## Source passage

*** Block opens ***

#January2010
Remember That Time On Lost When: Jack Was A Pill-Popping Bearded Mess?
[Remember That Time On LOST is a daily post running the entire month up until the season premiere of LOST on February 2nd. I’m going to just pick something awesome, noteworthy, or ludicrous about LOST when I wake up that morning, and hopefully get you geeks talking about it with me.]
I have a soft spot for tortured Jack Shephard. Why, you ask? Well, I find a bearded, miserable, pill-popping mess to be an eminently relatable character in my life. I should probably be sticking to more fringe ideas this early into my month-long extravaganza. But I was driving around today in my car, and I was like, you know what totally sold me on LOST? Bearded Jack at the end of Season 3, screaming “We have to go back!”
It blew my god damn mind. Up until that point, LOST was a pretty cool show, but it never succeeded in blowing my mind. The hatch kicked my ass, but episodes covering them setting up mini-golf courses and shit had me snoring.

*** Block closes ***

## To-do item A
Write out the passage from the LOST blog post, starting at "It blew my god" up to and including "had me snoring.".
## To-do item B
In the LOST blog post, what does bearded Jack scream at the end of Season 3?

## Data block
*** Block opens ***

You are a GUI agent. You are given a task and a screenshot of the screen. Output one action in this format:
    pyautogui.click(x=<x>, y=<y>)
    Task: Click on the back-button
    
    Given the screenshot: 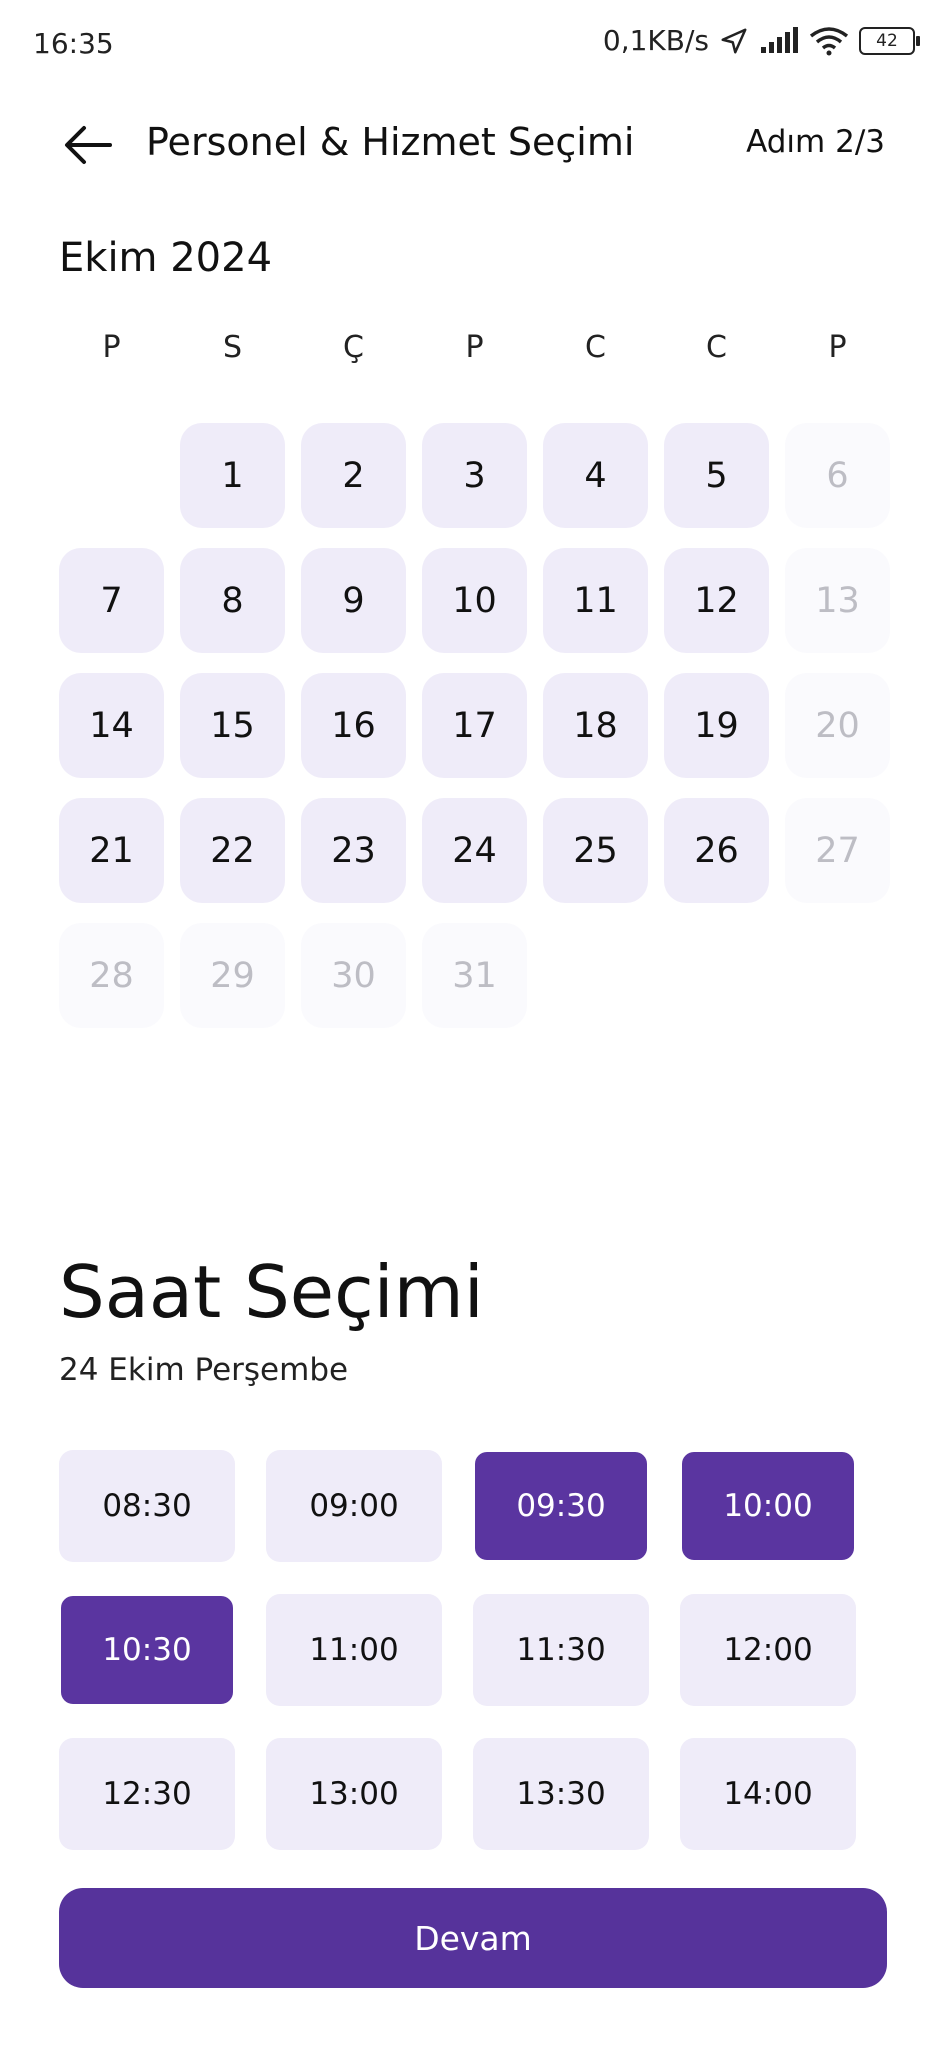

*** Block closes ***

## Written reply A
It blew my god damn mind. Up until that point, LOST was a pretty cool show, but it never succeeded in blowing my mind. The hatch kicked my ass, but episodes covering them setting up mini-golf courses and shit had me snoring.

## Written reply B
"We have to go back!"